Your instructions –
In your copy, leave out the pictures and output only the lines from the one holding "This screenshot has width=1512, height=810." through the end of the data below, exactly.

Start of Given entries

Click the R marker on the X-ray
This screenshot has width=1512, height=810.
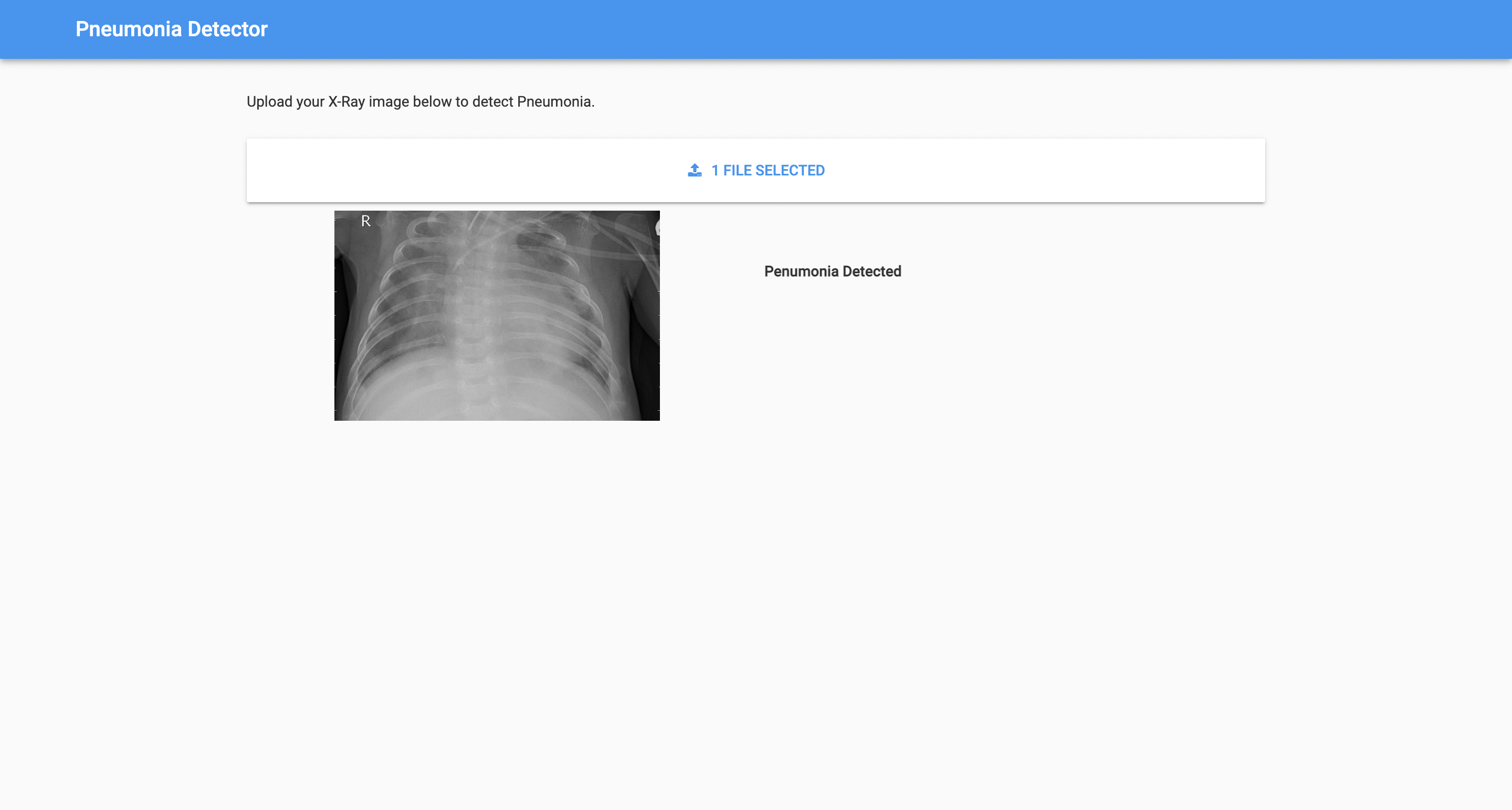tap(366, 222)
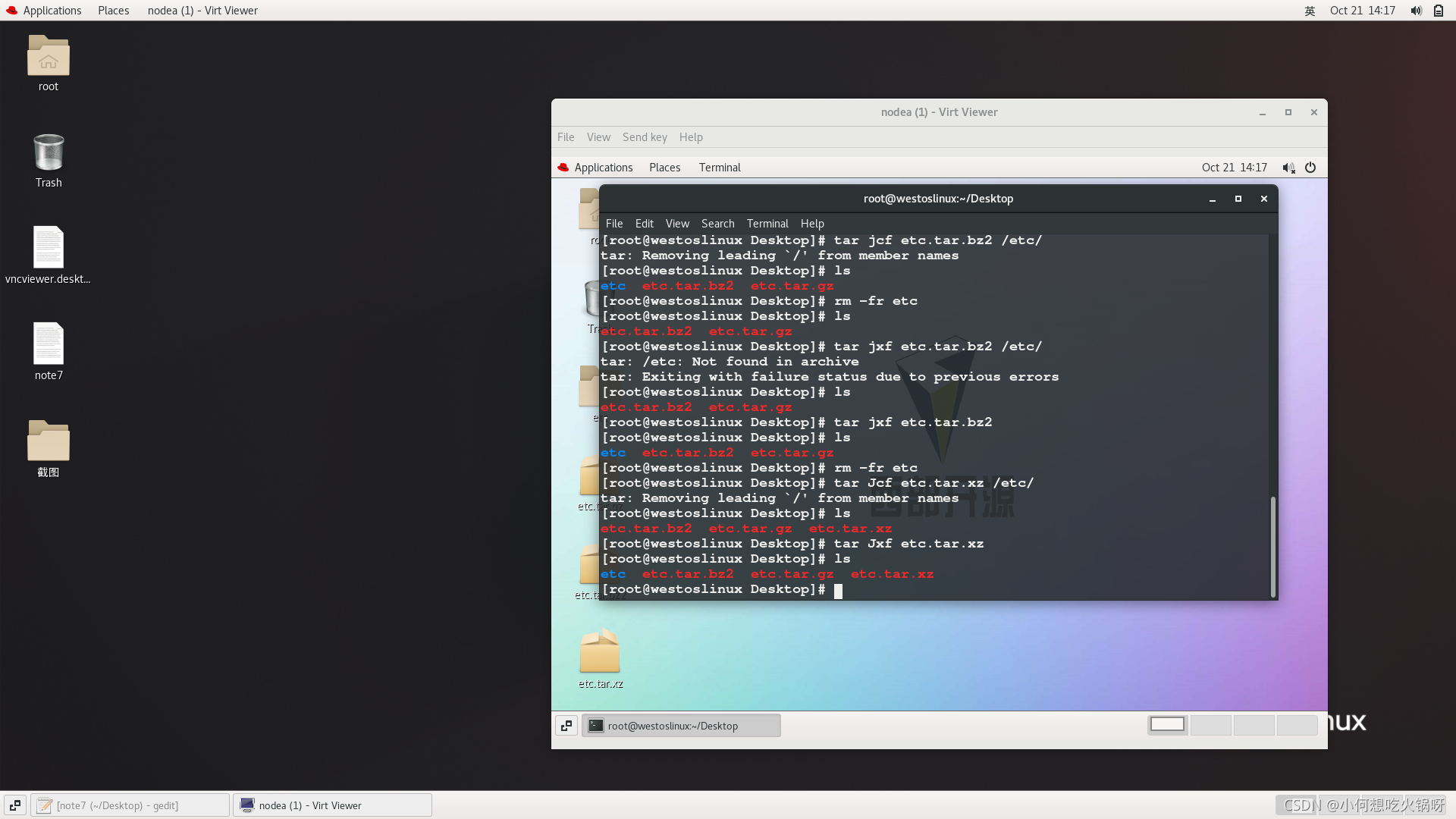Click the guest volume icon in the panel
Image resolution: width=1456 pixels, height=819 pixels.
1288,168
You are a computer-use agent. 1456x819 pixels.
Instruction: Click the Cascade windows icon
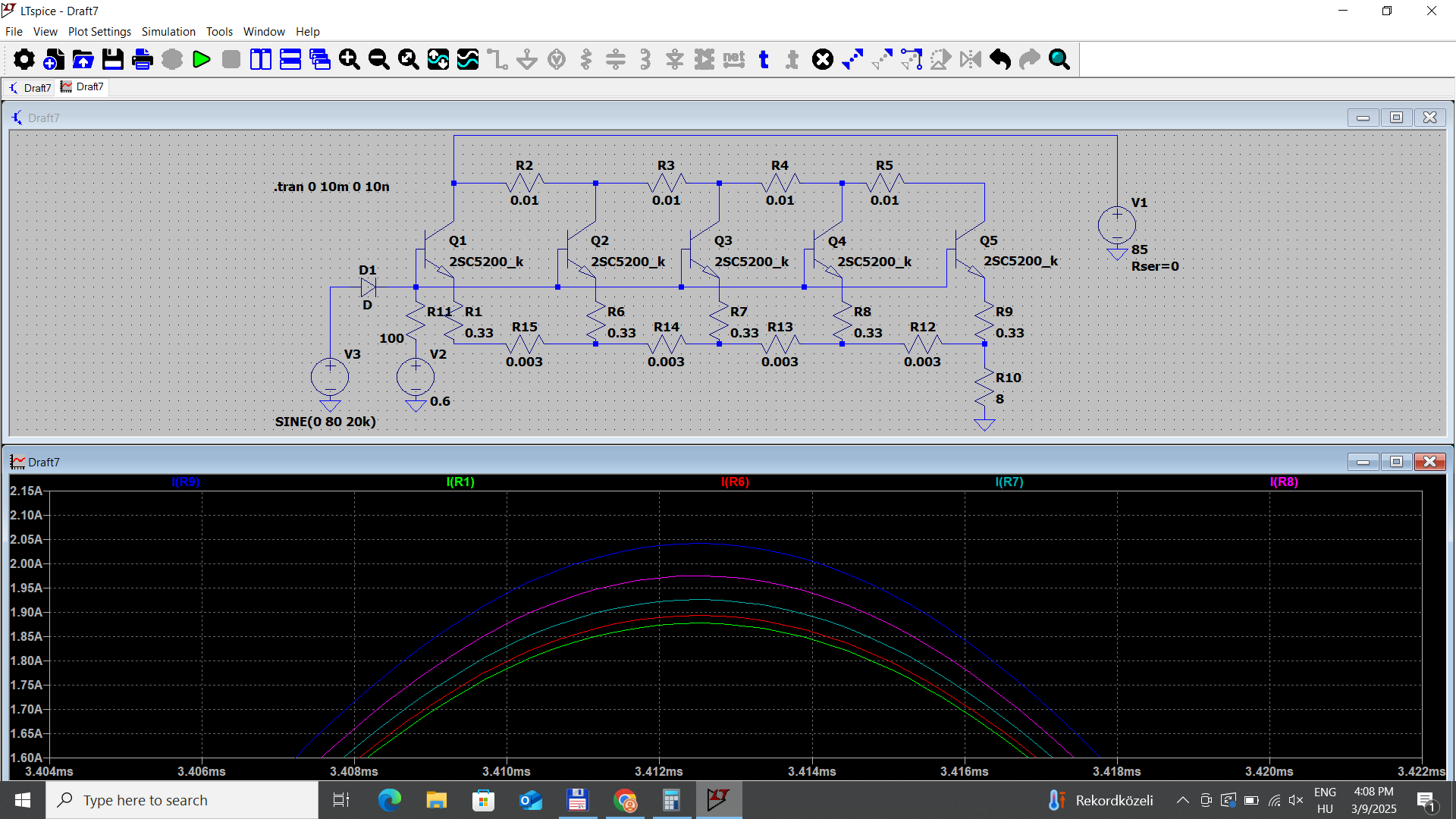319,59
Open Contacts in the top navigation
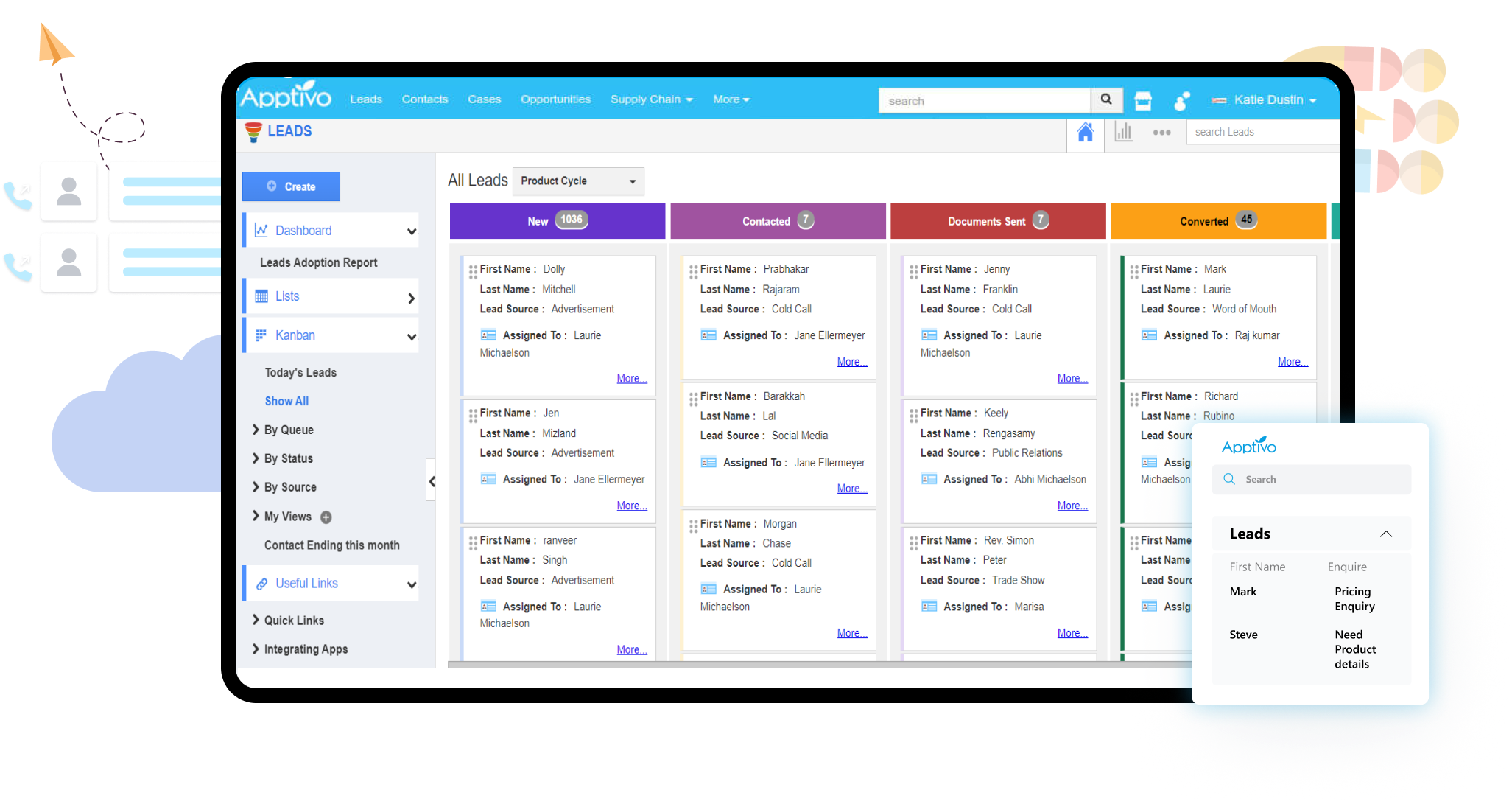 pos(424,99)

End of Given entries

Your response –
This screenshot has width=1512, height=810.
tap(366, 222)
Click the guest volume icon in the panel
Image resolution: width=1456 pixels, height=819 pixels.
1288,168
You are a computer-use agent. 1456x819 pixels.
Instruction: Click the Cascade windows icon
319,59
Open Contacts in the top navigation
 pos(424,99)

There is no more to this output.